Para o povo Kichwa de Sarayaku, a água não é apenas um recurso: é um ser vivo, com espírito, memória e dignidade. Da visão de mundo de Kawsak Sacha (Floresta Viva), a água sustenta a vida e a espiritualidade, conecta as comunidades com a Pachamama e representa um elo sagrado com a história ancestral do território. É assim que se expressa Nelson Alex Dahua Machoa, líder indígena e atual representante do Povo Kichwa de Sarayaku (Pastaza, Equador), que dedicou sua vida à defesa do território e de seus bens vitais.
“A defesa da água está no cerne da nossa identidade”, observa Nelson. Sua carreira combina uma sólida formação técnica em conservação de recursos naturais com um profundo compromisso com a autodeterminação dos povos indígenas. Nessa perspectiva holística, ele entende a água como um direito humano, um bem comum e sagrado que deve ser protegido contra múltiplas ameaças: do extrativismo aos efeitos das mudanças climáticas.
Formação com raízes e horizonte
Nelson está atualmente participando do Diploma Internacional de Pós-Graduação em Governança, Regulação e Gestão Integrada da Água, no âmbito do Programa Internacional da Água (ACQUAS) do Instituto para o Diálogo Global e a Cultura do Encontro, com o apoio da Conferência Eclesial da Amazônia (CEAMA), onde espera integrar ferramentas jurídicas, técnicas, ecológicas e espirituais. Esta formação busca fortalecer as capacidades de lideranças comunitárias na defesa de seus territórios, promovendo processos que respeitem as cosmovisões indígenas e fortaleçam a ação pastoral e comunitária.
“Quero aprender estratégias que ajudem a monitorar e restaurar corpos d’água, mas também a tornar nossa luta visível e criar nossas próprias regulamentações que reflitam nossa maneira de ver o mundo”, explica. Em Sarayaku, iniciativas como a Lei Regional do Consentimento Livre, Prévio e Informado, apresentados no evento Kawsari 2022, são exemplos concretos de como espiritualidade, direito e política se entrelaçam em uma proposta de vida digna e sustentável.

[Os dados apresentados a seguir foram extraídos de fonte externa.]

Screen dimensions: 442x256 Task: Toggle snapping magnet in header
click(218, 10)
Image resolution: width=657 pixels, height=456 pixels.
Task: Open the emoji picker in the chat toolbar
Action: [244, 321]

Do território aos fóruns globais
A voz dos povos amazônicos, assim como a do povo Sarayaku, tem enorme potencial para impactar a gestão da água nos níveis local, nacional e internacional. Graças a processos de organização, alianças estratégicas e decisões históricas — como a decisão da Corte Interamericana de Direitos Humanos de 2012 — Sarayaku tornou-se uma referência global na luta pacífica pela terra.
Para Nelson, o desafio está em manter viva a espiritualidade ancestral, formar novas gerações comprometidas com a defesa da água e construir pontes com outros movimentos e setores. “Precisamos compartilhar nossa experiência e inspirar outros modelos de gestão da água baseados no respeito à vida e à natureza”, afirma.
Água viva para uma selva viva
A CEAMA reconhece que defender a água na Amazônia não é apenas uma necessidade ecológica, mas também um chamado espiritual e pastoral. Iniciativas como as promovidas pelo Povo Sarayaku revelam que outra forma de habitar o mundo é possível, uma forma de resistência profundamente enraizada no território e aberta ao diálogo com a Igreja universal.
Nas palavras de Nelson Dahua:
A água não se defende apenas com leis; ela se defende com a alma, com as palavras, com a comunidade, com a floresta. Porque onde há água viva, há floresta tropical viva. E onde há floresta tropical viva, há esperança.